● **Text shown**:
━━━━━━

High court weighs hearing arguments on health-care law

ByABC News
November 8, 2011, 9:54 PM

WASHINGTON -- The case is shaping up to be the most contentious at the Supreme Court in more than a decade, but everyone involved agrees at least on one point: They need to know as soon as possible whether the new health-care law is constitutional.

The legislation, whose passage consumed much of President Obama's first year in office, extends insurance coverage to more than 30 million Americans through various measures including the expansion of Medicaid and a mandate that most Americans buy health insurance by 2014.

Obama says the law is critical to improving medical care nationwide, but Republican critics warn it would put new financial burdens on states, hurt small businesses and undermine individual choices about care.

Beyond the highly charged politics surrounding the law, legal questions loom.

Individuals who have shunned insurance need to know whether they will be forced to buy coverage or face a tax penalty. Government agencies need to know what regulations to put in place. Employers need to know what incentives or penalties they might have related to employee coverage. And states need to know their costs under Medicaid, the federal-state program for the poor, as eligibility expands.

The high court will meet in private Thursday to decide whether to hear arguments in the dispute that has split lower courts and become the most politically divisive case since the Bush v. Gore presidential election dispute in 2000. Another lower court weighed in Tuesday, upholding the law in a decision by prominent conservative Judge Laurence Silberman, a 1985 appointee of Ronald Reagan.

Until the high court rules, the National Federation of Independent Business tells the justices in a brief, "the entire nation will remain mired in doubt" over future costs.

The group says that uncertainty "imposes an enormous drag on the economy."

At stake, Justice Department lawyers say, is a central piece of a regulation intended to address "a profound and enduring crisis in the market for health care."

The litigation that began almost as soon as Obama signed the Affordable Care Act in March 2010 has taken on an increasing sense of urgency.

"The stakes are huge going into the case," says Stanford University law professor Pamela Karlan. "The case will determine how much power the federal government has to deal with life in the 21st century, health care being among the most important issues."

The answer is likely to come next summer as the court finishes up its annual term, just before the Republican and Democratic conventions for the 2012 presidential election.

The justices are all but certain to take up disputes over the law.

They have discretion in what appeals they consider, but they almost always accept petitions from the U.S. solicitor general when an act of Congress has been invalidated.

The White House has compared the health-care law to the landmark Social Security Act of 1935.

Attorneys for 26 states, among the many groups that sued over the law, counter that it wrongly imposes "new federal obligations on every corner of society."

'A hugely important case'

In their private conference room off the chambers of Chief Justice John Roberts, the justices also will take the first step toward determining the scope of their review and what questions they want answered.

━━━━━━

● **Data under study**:
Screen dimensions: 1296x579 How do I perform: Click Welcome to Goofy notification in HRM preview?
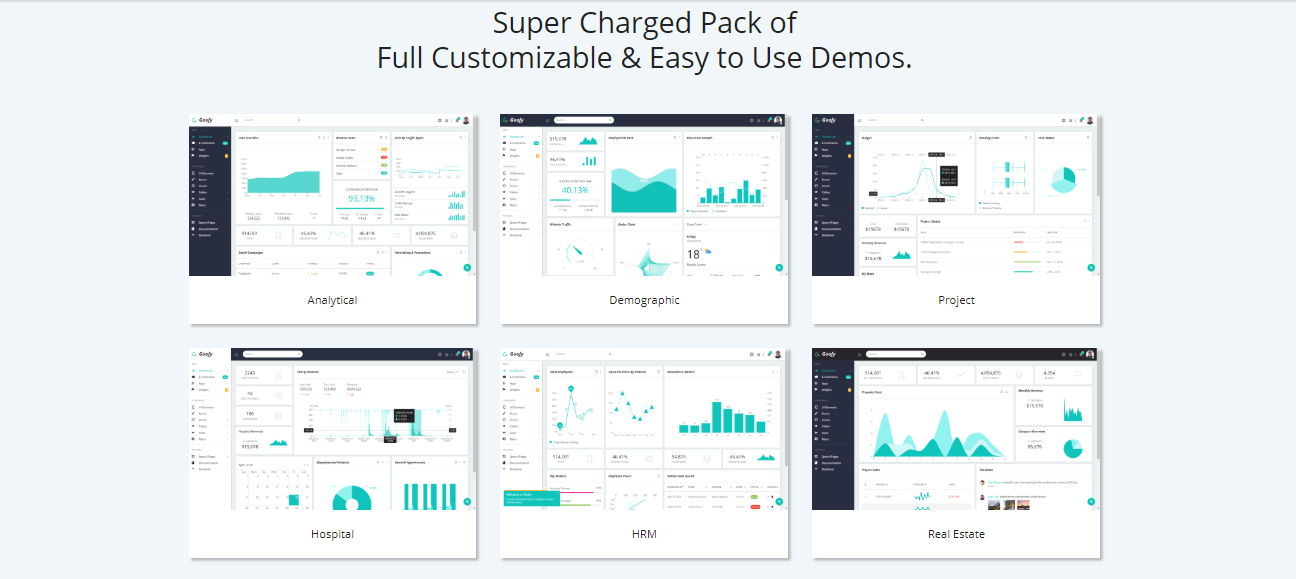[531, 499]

━━━━━━

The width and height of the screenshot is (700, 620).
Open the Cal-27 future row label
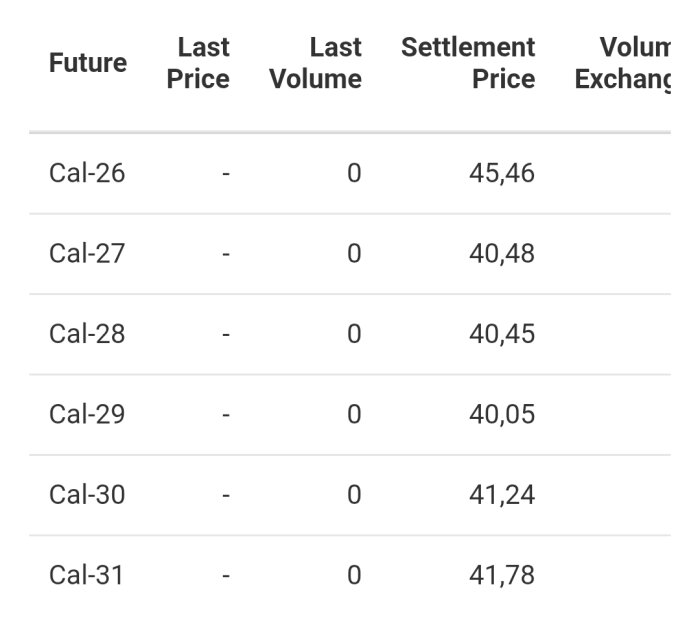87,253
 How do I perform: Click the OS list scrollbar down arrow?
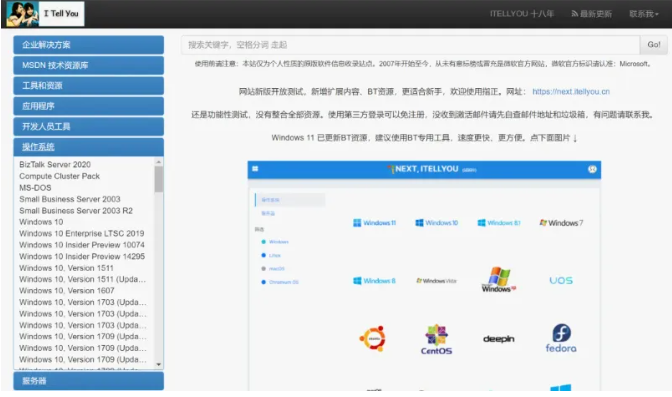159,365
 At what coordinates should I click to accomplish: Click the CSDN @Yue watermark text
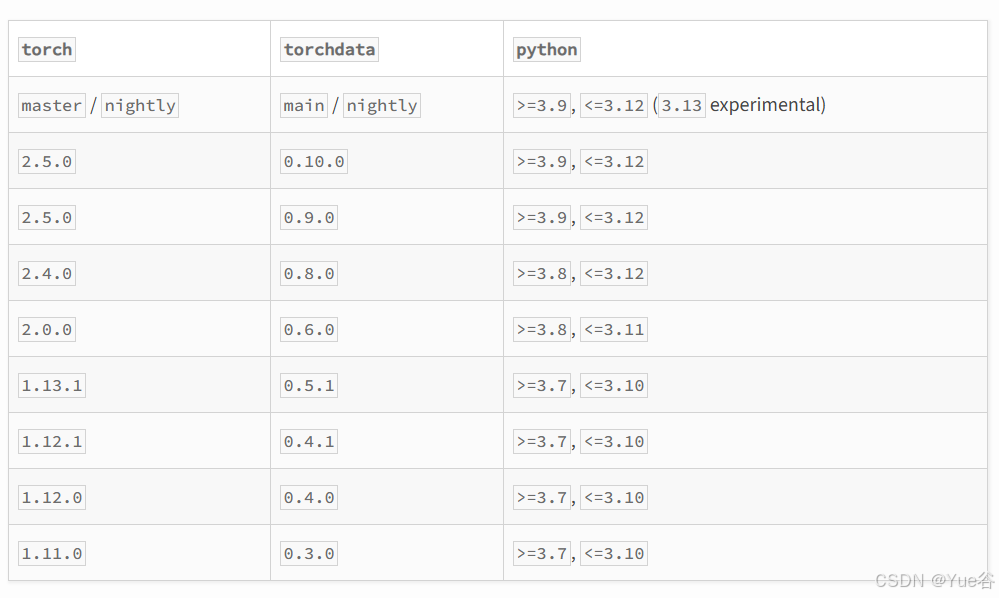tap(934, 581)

━━━━━━

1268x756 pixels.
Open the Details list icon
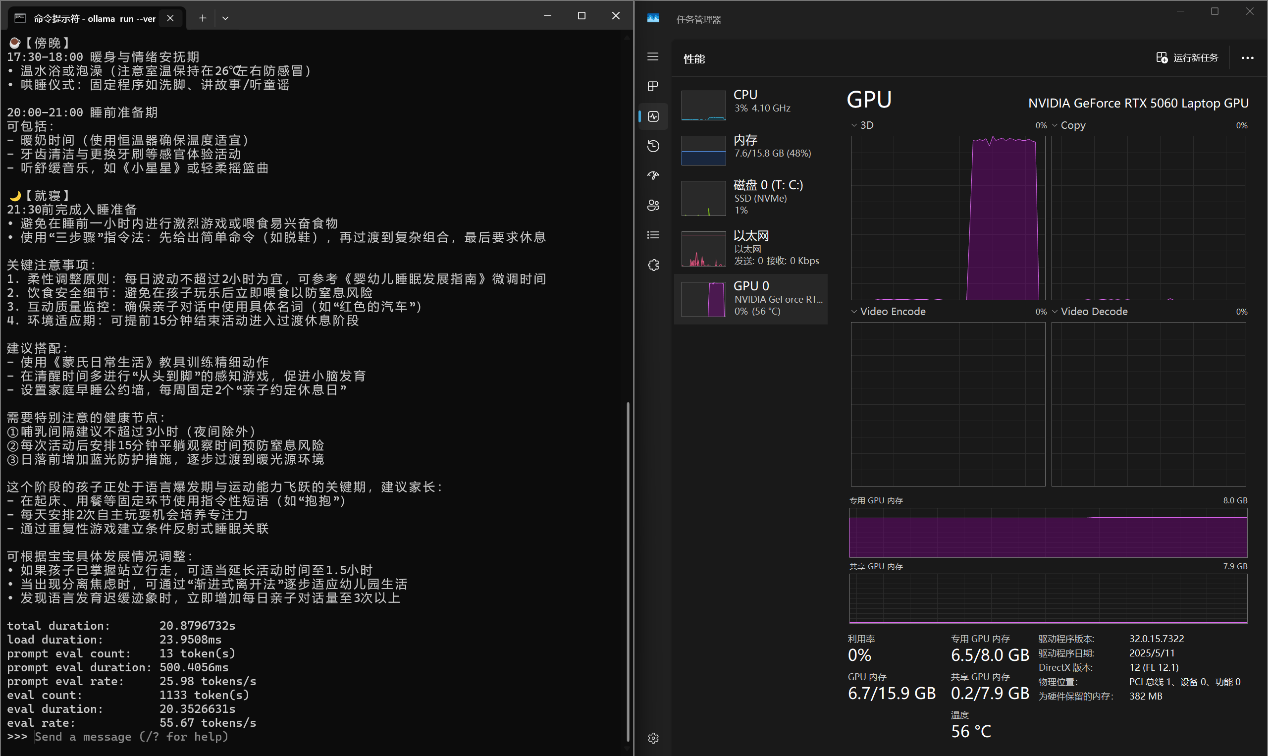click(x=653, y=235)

━━━━━━

Please answer from the health-care law article: which judge upheld the law in the lower court decision issued on Tuesday?

Judge Laurence Silberman, a prominent conservative and a 1985 appointee of Ronald Reagan.